陶染染浑身的力气都被夺光,整个人软软的靠在许修寒身上。
一番纠缠,许修寒的怒火仍是没有消除,他的手用力的掐着陶染染的腰肢,女人疼得腰部都快失去知觉,也愣是一声不吭。她不知道他为什么会生那么大的气。是因为昨天的事吗?
可昨天受伤的人应该是她才对不是吗?
是他让她“滚”的。
可怜陶染染压根没有意识到是因为她说的那四个字。
但她还是没志气的轻轻说了声“对不起”。虽然是她被赶走,但他生她的气了。
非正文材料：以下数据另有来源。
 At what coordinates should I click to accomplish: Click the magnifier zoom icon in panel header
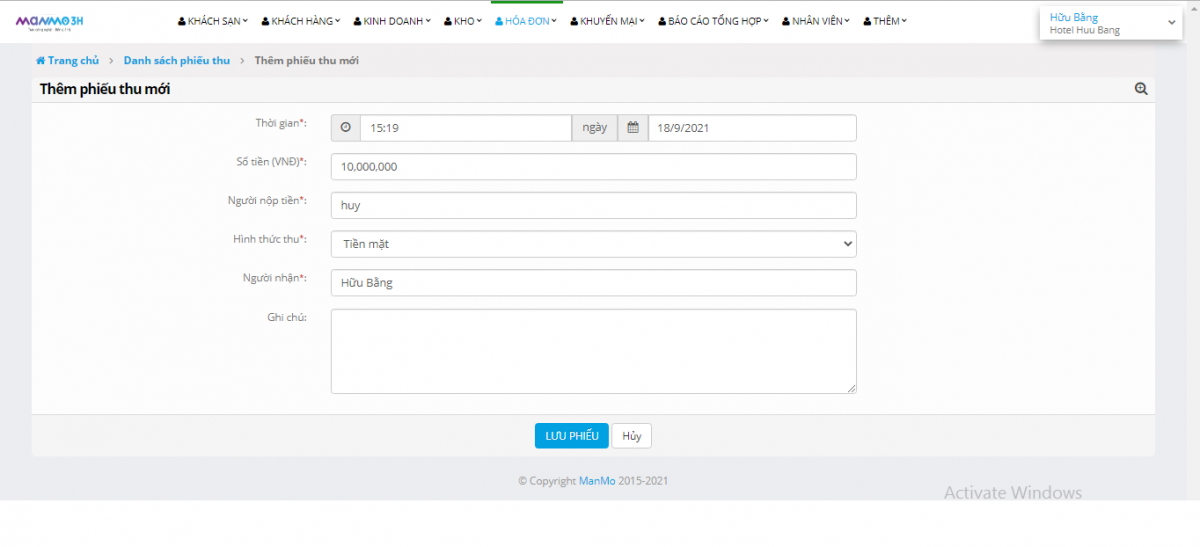click(1141, 89)
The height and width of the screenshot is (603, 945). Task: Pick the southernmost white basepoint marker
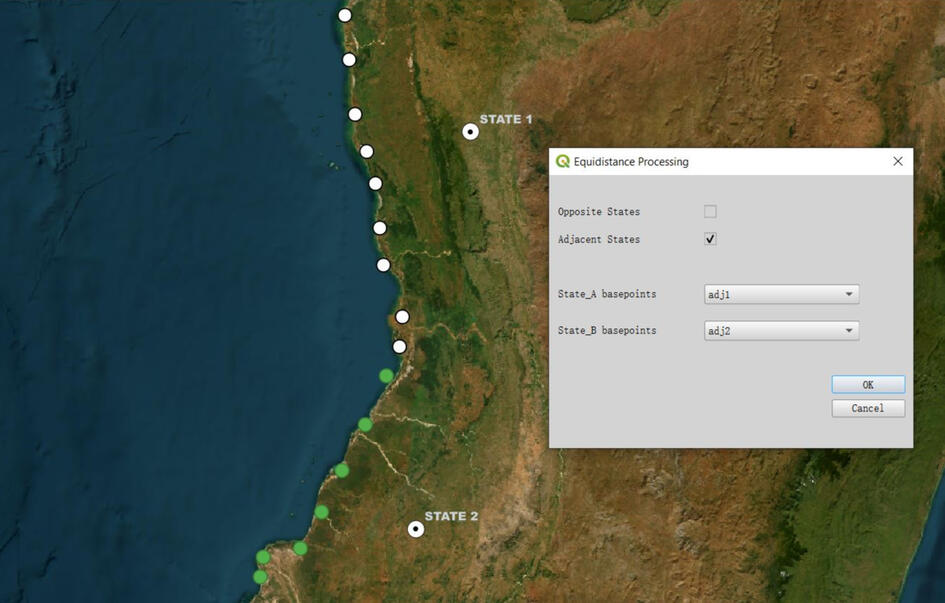pos(399,347)
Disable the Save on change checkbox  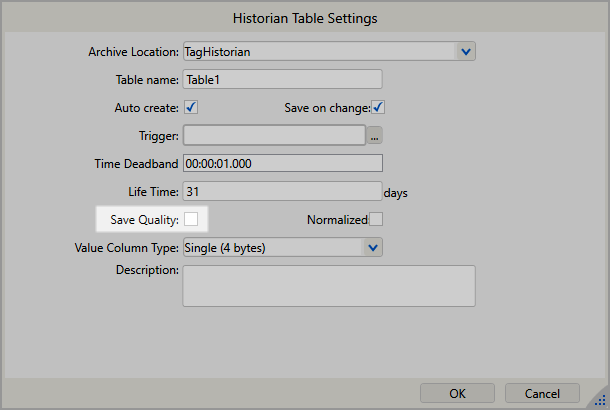click(x=378, y=107)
所以她才说的这声对不起。
然而这声“对不起”丝毫没有起到缓和两人关系的作用。
反而成了她在向他承认那天晚上两人发生的关系就是一个错误的直接证据。
许修寒怒不可揭,他用力喘着气,不知道费了多大的劲才没有将眼前的女人掐死。
如果他跟她一开始就是个错误的话,他不介意将这个错误,一错到底!
他望着陶染染,目光冷得没有一丝温度:“陶染染,你知道你最大的诱惑是什么吗?”
陶染染疑惑的看着他,触及他那道冷得刺骨的目光时,她隐隐有股不祥的预感。
很快她的这股预感就被成功验证。
许修寒说着一手捏住她的下巴抬起她精致的脸:“这里……”
一手有力的覆上她傲人的挺立:“和这里。”
楚易鑫焦急的冲着印曼雪问道:“那个误会究竟是什么?染染,似乎很在意这个误会。”
“不应该啊!”印曼雪盯着陶染染消失的方向同样有些怔然。
“染染在来伦敦的前一晚喝醉了酒,当着所有人的面误亲了许克,就是大学那个小胖子!”印曼雪这么形容许克令楚易鑫有了一点浅显的印象。
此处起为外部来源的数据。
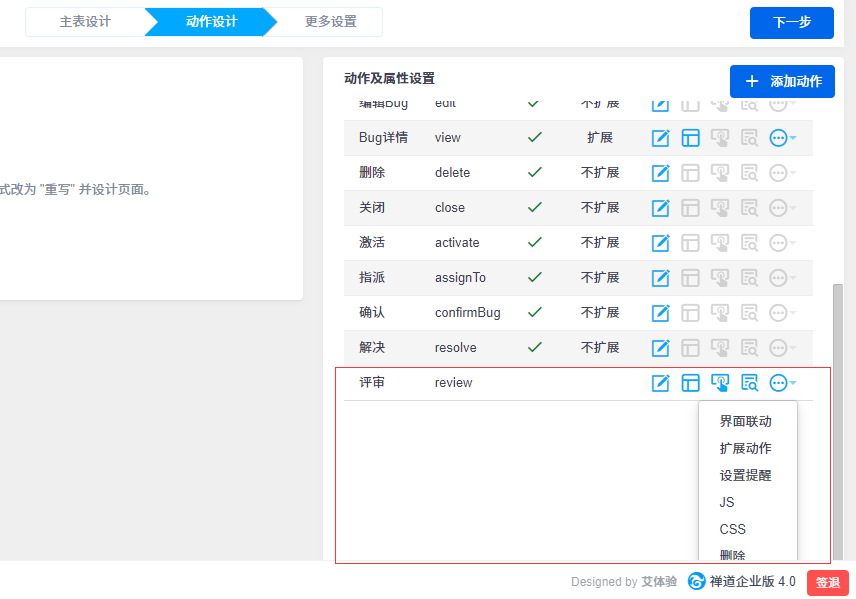Go to the 更多设置 step tab
The width and height of the screenshot is (856, 599).
[330, 21]
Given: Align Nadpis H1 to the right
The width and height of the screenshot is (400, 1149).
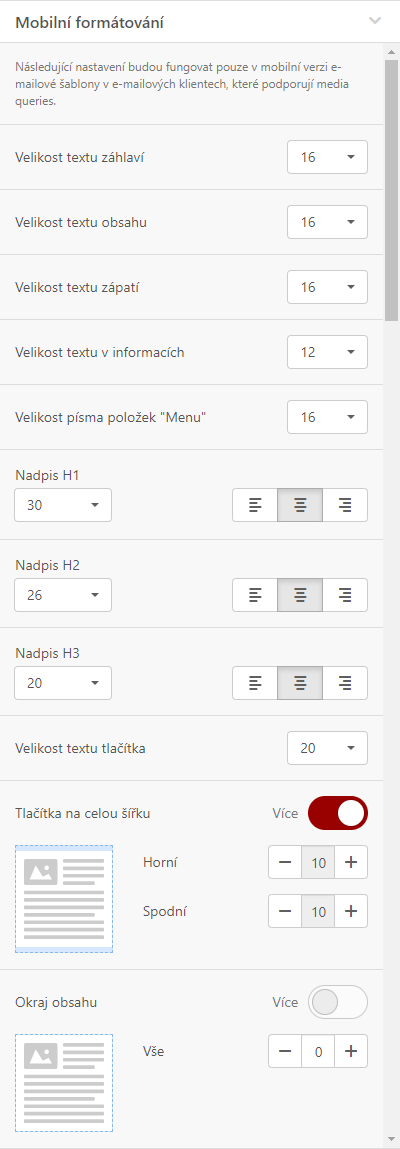Looking at the screenshot, I should (345, 505).
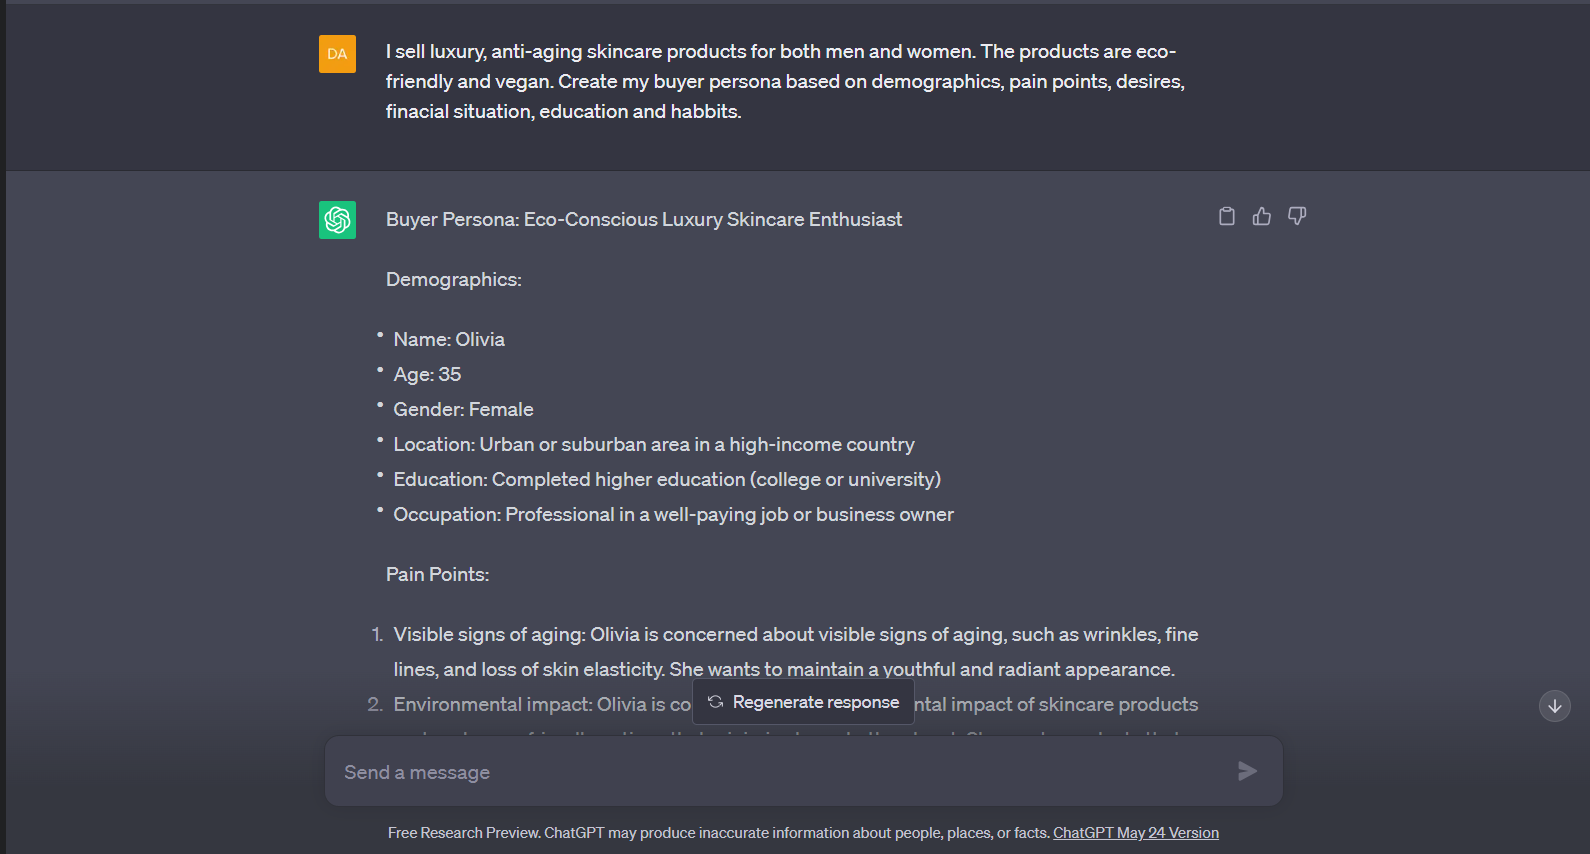The height and width of the screenshot is (854, 1590).
Task: Click the Regenerate response button
Action: pos(803,702)
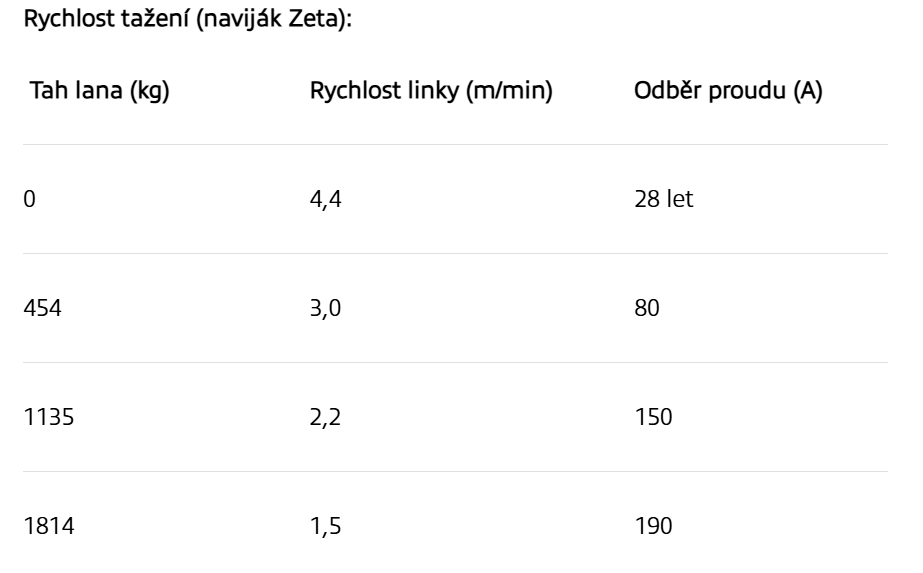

“但染染根本就不可能喜欢许克,所以大家都知道这仅仅只是个误会而已,就像染染自己说的,只是一个错误。”印曼雪皱着眉头望着洗手间的方向,染染自己也是明白的,可突然间,她这是怎么回事?她敢肯定,陶染染的不对劲绝对和许克没有关系。
成宥霆目光深邃的瞥了许修寒消失的方向一眼,正想挪开目光就看见陶染染从洗手间里冲了出来。